Concept

Ancient Christian Commentary on Scripture

The Ancient Christian Commentary on Scripture (ACCS) is a twenty-nine volume set of commentaries on the Bible published by InterVarsity Press. The ACCS is a confessionally collaborative project as individual editors have included scholars from Eastern Orthodoxy, Roman Catholicism, and Protestantism as well as Jewish participation. Notable scholars who contributed to the series’ publication include Andrew Louth, Peter W. Ochs, Benedicta Ward, Frances Young, Christopher A. Hall, Gerald L. Bray, and Manlio Simonetti. The ACCS was first conceived of in 1993 and inspired by Joseph Cardinal Ratzinger. The Methodist scholar Thomas C. Oden, one of the leading paleo-orthodox theologians of the twentieth and twenty-first centuries, serves as the overall ACCS series editor and the ACCS uses the ecumenically-minded Revised Standard Version of the Bible for its biblical translation.

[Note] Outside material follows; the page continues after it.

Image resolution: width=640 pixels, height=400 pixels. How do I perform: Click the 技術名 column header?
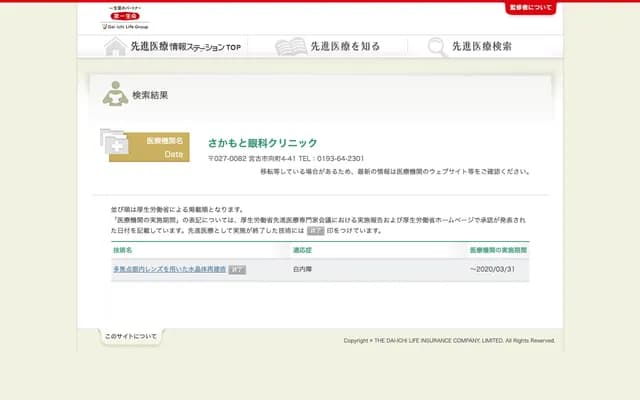click(x=123, y=249)

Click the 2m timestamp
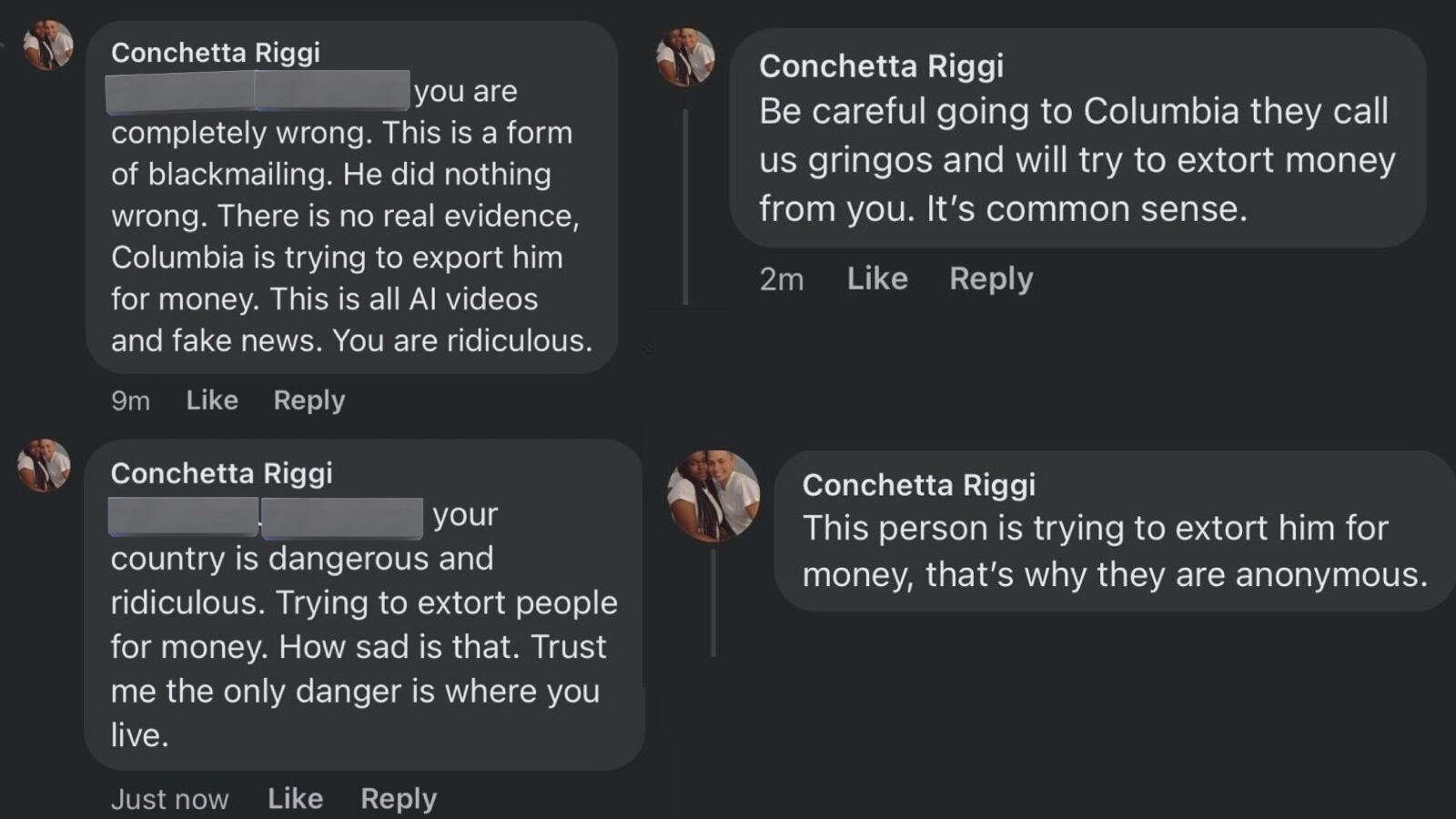click(x=782, y=279)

The ACCS covers both the Old Testament and the New Testament, including portions of the deuterocanonical writings which have varying degrees of acceptance among Christian traditions. Its format is such that some volumes contain only a portion of one biblical book (for instance, the ACCS commentary on Genesis is divided between Genesis 1-11 and Genesis 12-50) while other volumes of the ACCS contain multiple biblical books (for instance, Old Testament IV covers Joshua, Judges, Ruth, and 1-2 Samuel). The ACCS was modelled after the Talmud, with Oden explaining that “We are trying to do for the Christian community what the Talmud was seeking to do for the Jewish liturgical memory.” The ACCS’ editorial team employed the latest in digital technology, including Boolean searches, to track down Greek and Latin sources for texts, including many which had not yet been translated into English. The ACCS editors also made use of The Fathers of the Church (85 volumes) and the Nicene and Post-Nicene Fathers (38 volumes), drawing from the church fathers’ various writings, sermons, poetry, and letters. Oden explains that from the array of texts available, editors were “encouraged.